WHAT THE TASK REQUIRES: Please rewrite the paragraph beginning "Abo abo (Або або) is a live album" from the album text below as a short bulleted list that keeps its main facts.
--- start READING TEXT ---
Live album by Vopli Vidopliassova
- Released: 1992
- Recorded: June 1991, Belfort, France
- Genres: Punk rock Folk rock
- Length: 37:30
- Label: BSA Records

Vopli Vidopliassova chronology
| Hey, O.K. (1991) | Abo abo (1992) | Kraina Mriy (1994) |

= Abo abo =

Abo abo (Або або) is a live album by Ukrainian rock band Vopli Vidopliassova and the band's first official release. It was released in 1992 and is taken from a concert at the Eurockéennes festival in France in 1991. The concert was recorded by an unknown Frenchman with a Maxell cassette and was given to the band.
--- end READING TEXT ---
--- start PROVIDED INFORMATION ---
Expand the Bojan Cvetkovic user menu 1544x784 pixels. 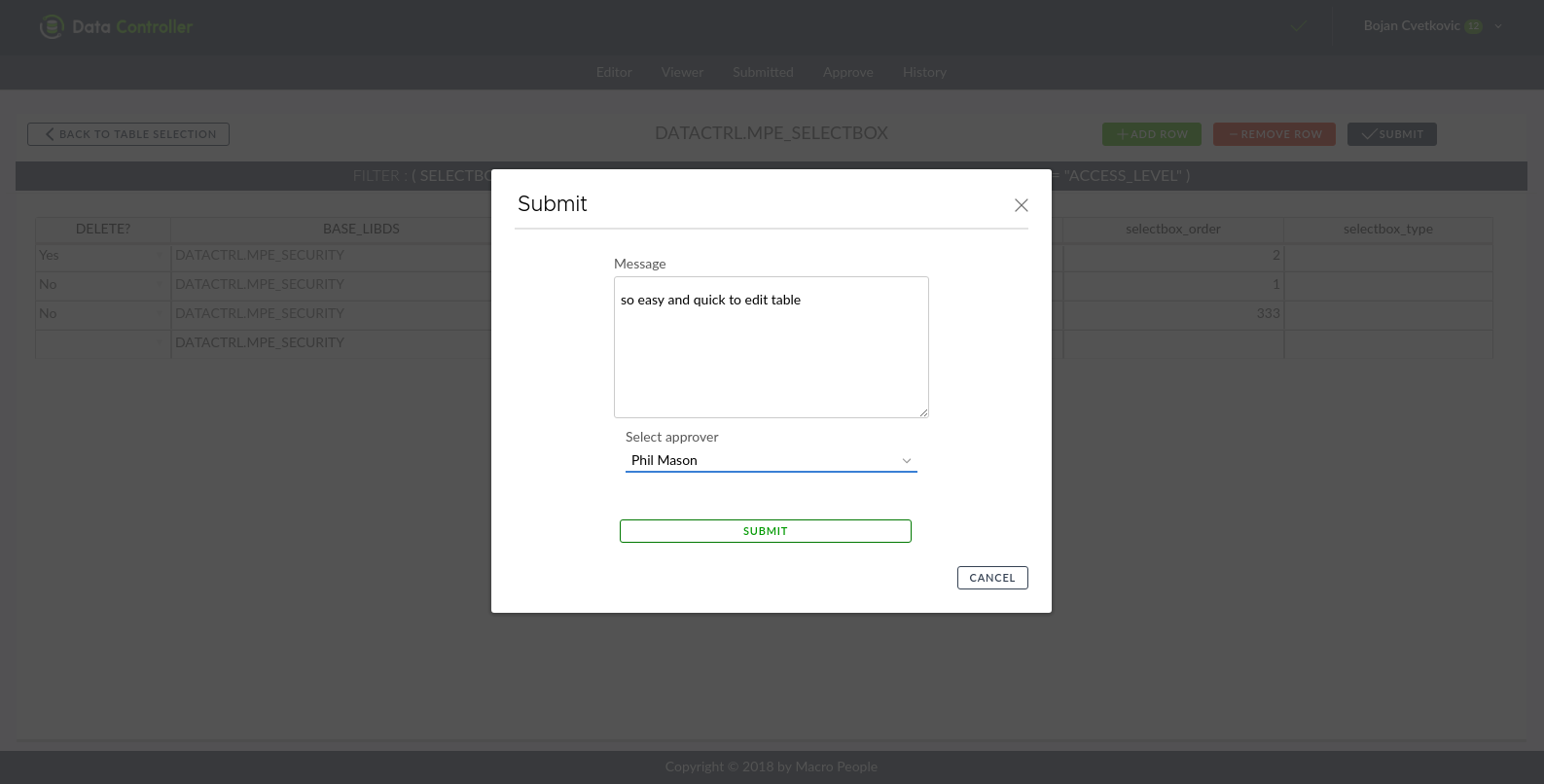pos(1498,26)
--- end PROVIDED INFORMATION ---
--- start PROVIDED INFORMATION ---
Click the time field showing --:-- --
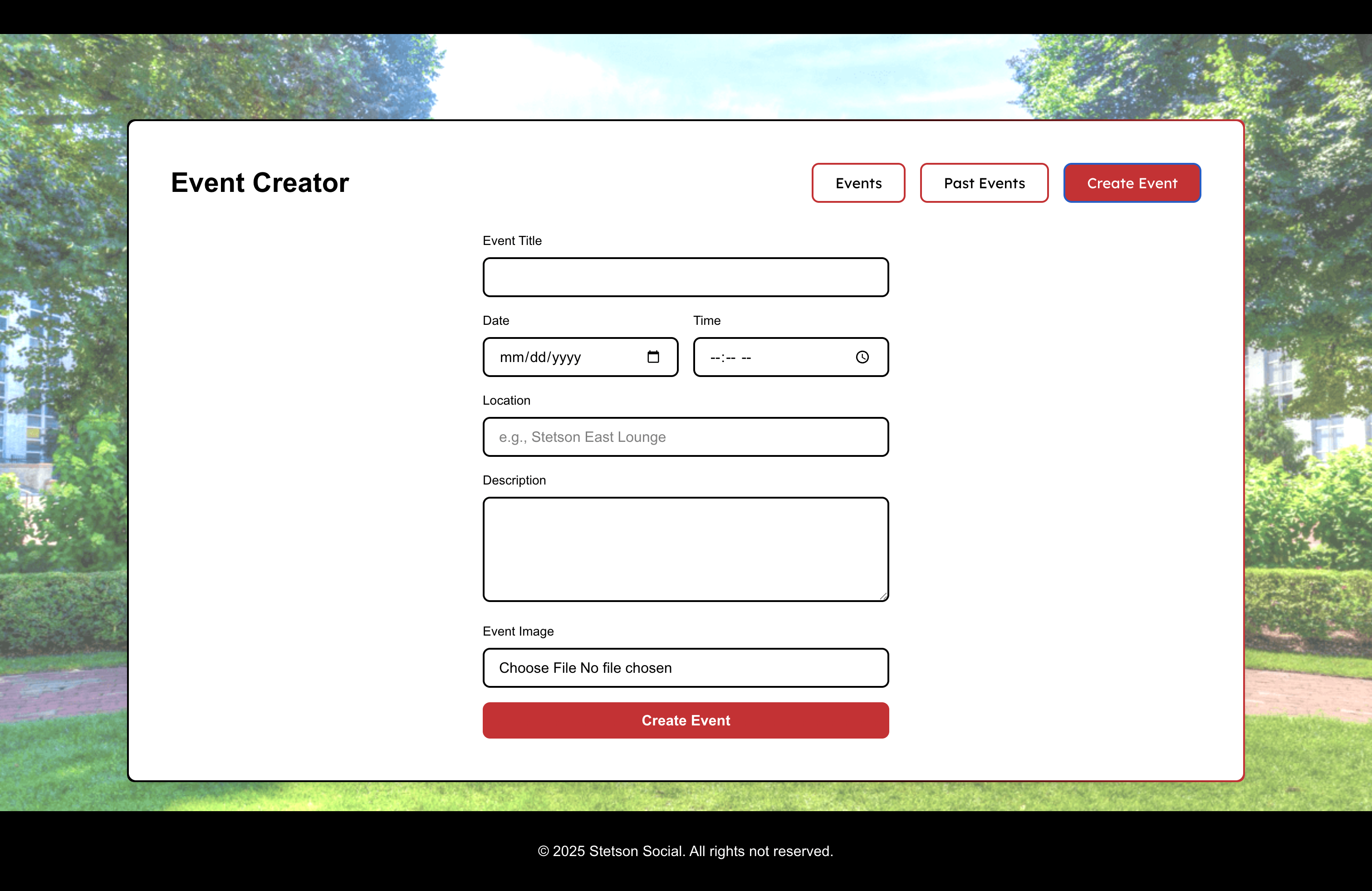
--- end PROVIDED INFORMATION ---
WORKED SOLUTION:
- Abo abo (Або або) is a live album by the Ukrainian rock band Vopli Vidopliassova.
- It was the band's first official release, issued in 1992.
- It comes from a 1991 concert at the Eurockéennes festival in France.
- An unknown Frenchman recorded the concert on a Maxell cassette and gave it to the band.